Woher die Schwierigkeiten rühren
Zu fragen ist: Warum die deutsche Linke so große Schwierigkeiten mit der Nation hatte und offenbar noch hat; wie es kommt, dass immer wieder starke national-nihilistische Stimmungen auftreten, mehr zumindest als bei Linken in anderen Nationen, und dass die inneren Beziehungen der Linken zum Nationalen so schwach sind. Das lässt sich wohl nur aus der deutschen Geschichte erklären und wird offenkundig, wenn man sie mit der Geschichte der Linken anderer Länder vergleicht.
Zwei Problemkomplexe halte ich für wesentlich.
Erstens sind da die tiefen Brüche in der deutschen Geschichte. Sicher hat jede Nation ihre historischen Kontinuitätsprobleme, und keine Nation ist frei von Tiefpunkten, Niederlagen, ja auch Verbrechen. Aber die deutsche Nationalentwicklung weist in dieser Beziehung besonders scharfe und verhängnisvolle Brüche und negative Züge auf:
1871 wurde die Nation durch eine Revolution von oben unter konservativ-preußischer Hegemonie (und nicht von liberalen oder demokratischen Kräften) geeinigt und das Nationale dadurch von rechts besetzt. Die deutsche Reichsgründung markiert das endgültige Scheitern der demokratisch-republikanischen nationalen Einigungsbestrebungen und -bewegungen, die in der Revolution von 1848/49 ihren Höhepunkt erlebt hatten. Eine Symbiose von Demokratie und Nation kam so nicht zustande, mehr noch: die demokratischen Zukunftsträger wurden offiziell geradezu aus der Nation ausgegrenzt. Und es gelang bis ins 20. Jahrhundert hinein nicht, demokratische Korrekturen an der Entscheidung von 1871 zu erzwingen.
1914 wurde Deutschland von einer nationalistischen Welle ohnegleichen überspült; und die Linke war bis auf eine verschwindende Minorität darin einbezogen. Das rechte nationalistische Konzept einer brutalen Eroberungspolitik gegenüber den deutschen Nachbarn wurde von der Sozialdemokratie mit dem Argument einer notwendigen Vaterlandsverteidigung gegen das zaristische Russland akzeptiert und durch Gewährung der Kriegskredite aktiv unterstützt. Das hatte fraglos enorme Wirkungen auf spätere wirklich revolutionäre linke Sichtweisen zu Nation und Vaterland.
1933-45 herrschten in Deutschland extremer expansionistischer Nationalismus, Judenverfolgung, Krieg, Völkermord und Holocaust, alles begangen im Namen des deutschen Vaterlandes, dies war wohl der tiefste Bruch. Und im Unterschied zu anderen Ländern, in denen die Résistance gegen den Faschismus Massencharakter annahm und die sozialistische und kommunistische Arbeiterbewegung sich in dieser zumeist auch stark national motivierten Massenbewegung bewegen konnte, war in Deutschland der antifaschistische, durchaus auch national begründete Widerstand immer nur von einer kleinen Minorität getragen, erreichte zu keinem Zeitpunkt nationale Dimensionen. Es gelang den linken Kräften in Deutschland bis 1945 nicht, den Einfluss des faschistischen Nationalismus zu brechen. Das verlangte nach 1945 eine rückhaltlose Auseinandersetzung mit der "deutschen Misere", auch in der zurückliegenden deutschen Geschichte.

= = = = = = =

Arbeitsauftrag A
Prüfe, ob die Aussagen (i) bis (iii) mit dem Text über die deutsche Linke und die Nation übereinstimmen, und belege jedes Ja oder Nein mit den entscheidenden Worten des Textes im Wortlaut. (i) Die Einigung von 1871 ging von liberalen Kräften aus. (ii) Die Sozialdemokratie unterstützte 1914 den Krieg durch die Bewilligung der Kriegskredite. (iii) Der antifaschistische Widerstand in Deutschland erreichte nationale Dimensionen.
Arbeitsauftrag B
Schreibe den Text über die deutsche Linke und die Nation im Anschluss an seinen letzten Satz weiter.

= = = = = = =

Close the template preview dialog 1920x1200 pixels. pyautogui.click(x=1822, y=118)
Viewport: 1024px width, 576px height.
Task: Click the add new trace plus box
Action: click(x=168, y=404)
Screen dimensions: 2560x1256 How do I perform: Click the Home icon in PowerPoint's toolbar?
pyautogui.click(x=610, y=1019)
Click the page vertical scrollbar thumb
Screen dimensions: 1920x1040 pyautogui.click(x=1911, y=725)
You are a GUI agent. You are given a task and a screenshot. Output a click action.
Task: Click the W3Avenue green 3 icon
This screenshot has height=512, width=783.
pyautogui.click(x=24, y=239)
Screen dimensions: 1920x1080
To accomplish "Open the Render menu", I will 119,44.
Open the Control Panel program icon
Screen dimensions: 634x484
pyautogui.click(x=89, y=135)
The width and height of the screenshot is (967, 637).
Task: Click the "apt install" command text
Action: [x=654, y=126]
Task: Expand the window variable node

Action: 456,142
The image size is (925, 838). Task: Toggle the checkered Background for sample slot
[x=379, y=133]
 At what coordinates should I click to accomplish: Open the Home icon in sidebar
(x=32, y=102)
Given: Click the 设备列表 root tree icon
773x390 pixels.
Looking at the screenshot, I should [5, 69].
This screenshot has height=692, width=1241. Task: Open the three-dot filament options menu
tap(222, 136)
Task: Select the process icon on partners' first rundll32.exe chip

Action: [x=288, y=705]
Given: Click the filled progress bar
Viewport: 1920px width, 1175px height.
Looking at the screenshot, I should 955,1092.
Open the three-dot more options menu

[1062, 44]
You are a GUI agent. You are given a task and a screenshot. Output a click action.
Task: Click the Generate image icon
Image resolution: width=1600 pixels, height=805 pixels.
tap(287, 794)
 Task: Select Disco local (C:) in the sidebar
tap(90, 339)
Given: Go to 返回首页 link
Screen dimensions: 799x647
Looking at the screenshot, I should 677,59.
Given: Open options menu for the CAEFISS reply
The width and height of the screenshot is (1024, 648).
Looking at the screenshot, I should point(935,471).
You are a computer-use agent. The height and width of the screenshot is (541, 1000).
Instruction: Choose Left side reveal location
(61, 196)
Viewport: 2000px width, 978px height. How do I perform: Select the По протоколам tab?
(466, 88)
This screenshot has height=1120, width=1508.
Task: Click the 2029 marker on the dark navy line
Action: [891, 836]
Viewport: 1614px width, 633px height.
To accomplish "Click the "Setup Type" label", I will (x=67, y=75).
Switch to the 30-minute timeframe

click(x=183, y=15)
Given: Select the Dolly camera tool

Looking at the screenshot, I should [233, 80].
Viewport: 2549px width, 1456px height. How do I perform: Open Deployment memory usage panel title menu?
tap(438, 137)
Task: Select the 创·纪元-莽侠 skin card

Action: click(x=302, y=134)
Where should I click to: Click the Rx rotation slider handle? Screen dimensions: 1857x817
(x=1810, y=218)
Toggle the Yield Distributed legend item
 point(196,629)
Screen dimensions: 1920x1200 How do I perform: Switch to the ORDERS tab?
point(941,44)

= = = = = = =

Antwort A
(i) Nein: „unter konservativ-preußischer Hegemonie (und nicht von liberalen oder demokratischen Kräften)“
(ii) Ja: „durch Gewährung der Kriegskredite aktiv unterstützt“
(iii) Nein: „erreichte zu keinem Zeitpunkt nationale Dimensionen“

Antwort B
1949: die internationale Systemkonfrontation zerriss die deutsche Nation in zwei Staaten gegensätzlicher Gesellschaftsordnung.
1990 erfolgt eine Vereinigung beider Staaten auf konservativ-kolonisierende Manier.
Ein zweiter damit zusammenhängender Problemkomplex ist vielleicht noch wichtiger für das schwierige linke Nationsverständnis in Deutschland.
Es gelang der deutschen Linken zu keinem Zeitpunkt, Einfluss auf die Gestaltung der Nation zu nehmen. Die demokratischen Elemente hatten in Deutschland - wenn man weiter zurückgeht - seit Reformation und Bauernkrieg nie durchgreifenden Erfolg. Das unterscheidet Deutschland von Ländern wie England, Frankreich, Italien, selbst den USA, wo die demokratischen Kräfte des Volkes, "von unten", auf dem Wege zu einer bürgerlich-kapitalistischen Gesellschaft zwar nicht generell dominant wurden, aber zumindest zeitweilig nachdrücklichen Einfluss auf die Formierung der Nation ausüben konnten. So etwa die linken Elemente in der englischen Revolution des 17. Jahrhunderts und die Jakobiner in der Großen Französischen Revolution von 1789-1795.
1848/49 scheiterte der Versuch, die Nation von unten, durch einen zumindest vorläufigen Sieg der Demokraten zu einigen.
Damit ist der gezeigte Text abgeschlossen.